DATA
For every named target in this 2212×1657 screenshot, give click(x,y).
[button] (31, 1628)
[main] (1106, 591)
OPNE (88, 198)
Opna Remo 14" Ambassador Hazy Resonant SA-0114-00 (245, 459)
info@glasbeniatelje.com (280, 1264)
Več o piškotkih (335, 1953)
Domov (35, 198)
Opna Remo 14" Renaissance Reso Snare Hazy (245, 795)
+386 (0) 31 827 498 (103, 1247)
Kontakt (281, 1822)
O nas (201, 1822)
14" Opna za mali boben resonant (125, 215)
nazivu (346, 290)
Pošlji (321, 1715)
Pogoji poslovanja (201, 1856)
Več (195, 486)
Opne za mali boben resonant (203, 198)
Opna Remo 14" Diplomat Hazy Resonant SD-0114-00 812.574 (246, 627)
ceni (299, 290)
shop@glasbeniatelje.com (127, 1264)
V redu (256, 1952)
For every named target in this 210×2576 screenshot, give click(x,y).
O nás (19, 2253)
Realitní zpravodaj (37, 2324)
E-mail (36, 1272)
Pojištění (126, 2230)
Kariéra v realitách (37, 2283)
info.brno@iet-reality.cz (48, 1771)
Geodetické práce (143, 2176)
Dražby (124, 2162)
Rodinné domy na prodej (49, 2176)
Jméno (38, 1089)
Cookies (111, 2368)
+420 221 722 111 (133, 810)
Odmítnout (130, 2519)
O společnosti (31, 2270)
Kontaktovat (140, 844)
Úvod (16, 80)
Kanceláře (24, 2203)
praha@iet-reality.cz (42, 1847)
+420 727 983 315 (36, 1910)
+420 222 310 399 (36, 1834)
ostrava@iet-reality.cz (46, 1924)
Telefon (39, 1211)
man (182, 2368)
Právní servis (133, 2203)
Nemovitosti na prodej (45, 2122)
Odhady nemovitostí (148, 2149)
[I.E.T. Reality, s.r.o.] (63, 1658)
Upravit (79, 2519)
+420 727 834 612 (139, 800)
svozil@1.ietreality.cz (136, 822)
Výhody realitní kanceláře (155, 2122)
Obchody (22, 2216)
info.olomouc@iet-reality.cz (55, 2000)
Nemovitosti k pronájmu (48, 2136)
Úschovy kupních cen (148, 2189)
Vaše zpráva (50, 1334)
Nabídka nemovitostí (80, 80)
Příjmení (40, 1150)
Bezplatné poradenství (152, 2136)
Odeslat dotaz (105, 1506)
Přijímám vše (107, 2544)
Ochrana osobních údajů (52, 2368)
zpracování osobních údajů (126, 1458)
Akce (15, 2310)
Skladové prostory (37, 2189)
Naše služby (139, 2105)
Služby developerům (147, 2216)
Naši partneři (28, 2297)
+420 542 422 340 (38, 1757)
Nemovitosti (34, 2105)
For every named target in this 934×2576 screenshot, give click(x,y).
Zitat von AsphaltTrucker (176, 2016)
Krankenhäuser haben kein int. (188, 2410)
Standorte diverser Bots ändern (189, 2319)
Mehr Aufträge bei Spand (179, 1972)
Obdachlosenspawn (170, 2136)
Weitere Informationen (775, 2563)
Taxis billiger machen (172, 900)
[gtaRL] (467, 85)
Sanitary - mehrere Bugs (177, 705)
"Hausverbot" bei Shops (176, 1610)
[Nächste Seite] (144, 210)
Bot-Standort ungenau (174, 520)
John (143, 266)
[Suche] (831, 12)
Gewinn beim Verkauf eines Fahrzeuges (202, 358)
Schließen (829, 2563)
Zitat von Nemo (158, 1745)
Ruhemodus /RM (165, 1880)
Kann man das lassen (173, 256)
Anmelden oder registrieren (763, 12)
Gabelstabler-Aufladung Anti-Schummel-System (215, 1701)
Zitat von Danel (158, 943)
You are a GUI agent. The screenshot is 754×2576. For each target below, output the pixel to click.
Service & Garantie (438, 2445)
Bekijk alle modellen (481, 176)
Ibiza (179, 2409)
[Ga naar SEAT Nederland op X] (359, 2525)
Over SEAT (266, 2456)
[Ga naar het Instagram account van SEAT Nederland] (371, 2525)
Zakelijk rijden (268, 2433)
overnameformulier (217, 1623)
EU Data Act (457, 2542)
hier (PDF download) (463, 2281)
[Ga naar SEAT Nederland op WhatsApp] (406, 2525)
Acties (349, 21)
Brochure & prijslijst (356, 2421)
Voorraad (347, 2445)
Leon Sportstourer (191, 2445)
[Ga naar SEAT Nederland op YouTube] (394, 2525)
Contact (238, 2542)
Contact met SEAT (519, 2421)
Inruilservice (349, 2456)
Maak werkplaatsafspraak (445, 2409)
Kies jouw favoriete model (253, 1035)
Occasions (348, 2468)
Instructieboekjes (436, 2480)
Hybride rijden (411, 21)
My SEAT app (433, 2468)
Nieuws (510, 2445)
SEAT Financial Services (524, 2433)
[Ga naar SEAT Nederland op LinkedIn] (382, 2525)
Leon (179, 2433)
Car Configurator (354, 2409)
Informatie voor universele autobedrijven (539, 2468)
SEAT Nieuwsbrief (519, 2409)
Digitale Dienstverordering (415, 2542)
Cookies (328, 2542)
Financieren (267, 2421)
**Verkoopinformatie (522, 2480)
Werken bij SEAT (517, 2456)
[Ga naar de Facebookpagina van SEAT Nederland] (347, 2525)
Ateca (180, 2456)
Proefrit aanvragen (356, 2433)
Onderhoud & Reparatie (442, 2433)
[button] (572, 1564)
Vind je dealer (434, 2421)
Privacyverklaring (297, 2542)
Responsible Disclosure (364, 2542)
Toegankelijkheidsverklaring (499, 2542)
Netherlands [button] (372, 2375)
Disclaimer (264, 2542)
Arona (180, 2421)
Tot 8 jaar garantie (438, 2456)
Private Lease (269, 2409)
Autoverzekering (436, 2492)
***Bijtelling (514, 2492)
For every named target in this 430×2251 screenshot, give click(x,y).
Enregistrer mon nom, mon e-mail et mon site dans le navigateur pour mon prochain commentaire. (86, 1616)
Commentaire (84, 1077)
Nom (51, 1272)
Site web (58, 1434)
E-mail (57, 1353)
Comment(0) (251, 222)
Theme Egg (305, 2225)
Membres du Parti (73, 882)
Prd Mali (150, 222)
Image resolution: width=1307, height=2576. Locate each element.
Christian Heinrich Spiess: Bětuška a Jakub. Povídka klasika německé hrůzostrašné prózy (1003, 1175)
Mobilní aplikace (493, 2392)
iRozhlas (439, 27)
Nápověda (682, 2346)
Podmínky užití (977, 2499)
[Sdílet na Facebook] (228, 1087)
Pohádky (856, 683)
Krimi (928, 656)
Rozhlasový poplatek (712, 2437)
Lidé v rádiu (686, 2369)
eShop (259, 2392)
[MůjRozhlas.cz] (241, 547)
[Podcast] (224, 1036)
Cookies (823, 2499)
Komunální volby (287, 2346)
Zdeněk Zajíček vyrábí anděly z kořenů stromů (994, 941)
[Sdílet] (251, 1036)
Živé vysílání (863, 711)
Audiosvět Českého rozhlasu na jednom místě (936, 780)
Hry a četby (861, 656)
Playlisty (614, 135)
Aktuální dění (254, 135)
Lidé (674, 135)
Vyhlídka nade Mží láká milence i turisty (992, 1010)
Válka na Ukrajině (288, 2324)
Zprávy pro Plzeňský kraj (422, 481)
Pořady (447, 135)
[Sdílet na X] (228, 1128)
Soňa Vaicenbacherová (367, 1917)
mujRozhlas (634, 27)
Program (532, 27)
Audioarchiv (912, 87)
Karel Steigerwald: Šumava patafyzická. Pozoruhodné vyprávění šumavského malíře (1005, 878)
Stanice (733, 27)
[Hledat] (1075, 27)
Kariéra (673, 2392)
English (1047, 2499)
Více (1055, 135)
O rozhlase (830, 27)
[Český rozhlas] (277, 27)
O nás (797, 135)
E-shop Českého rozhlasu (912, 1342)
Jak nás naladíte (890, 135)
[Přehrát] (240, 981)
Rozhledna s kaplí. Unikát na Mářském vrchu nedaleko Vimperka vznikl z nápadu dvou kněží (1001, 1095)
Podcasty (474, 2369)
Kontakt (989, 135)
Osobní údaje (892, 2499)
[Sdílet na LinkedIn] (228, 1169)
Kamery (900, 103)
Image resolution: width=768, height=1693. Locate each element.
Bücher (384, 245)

EXERCISE AIM
Everything in the material above from the line that has "Instructieboekjes (436, 2480)" through the line that has "Car Configurator (354, 2409)" must be duplicated exactly, with no other lines given.

ANSWER TO THIS TASK
Instructieboekjes (436, 2480)
Hybride rijden (411, 21)
My SEAT app (433, 2468)
Nieuws (510, 2445)
SEAT Financial Services (524, 2433)
[Ga naar SEAT Nederland op LinkedIn] (382, 2525)
Leon (179, 2433)
Car Configurator (354, 2409)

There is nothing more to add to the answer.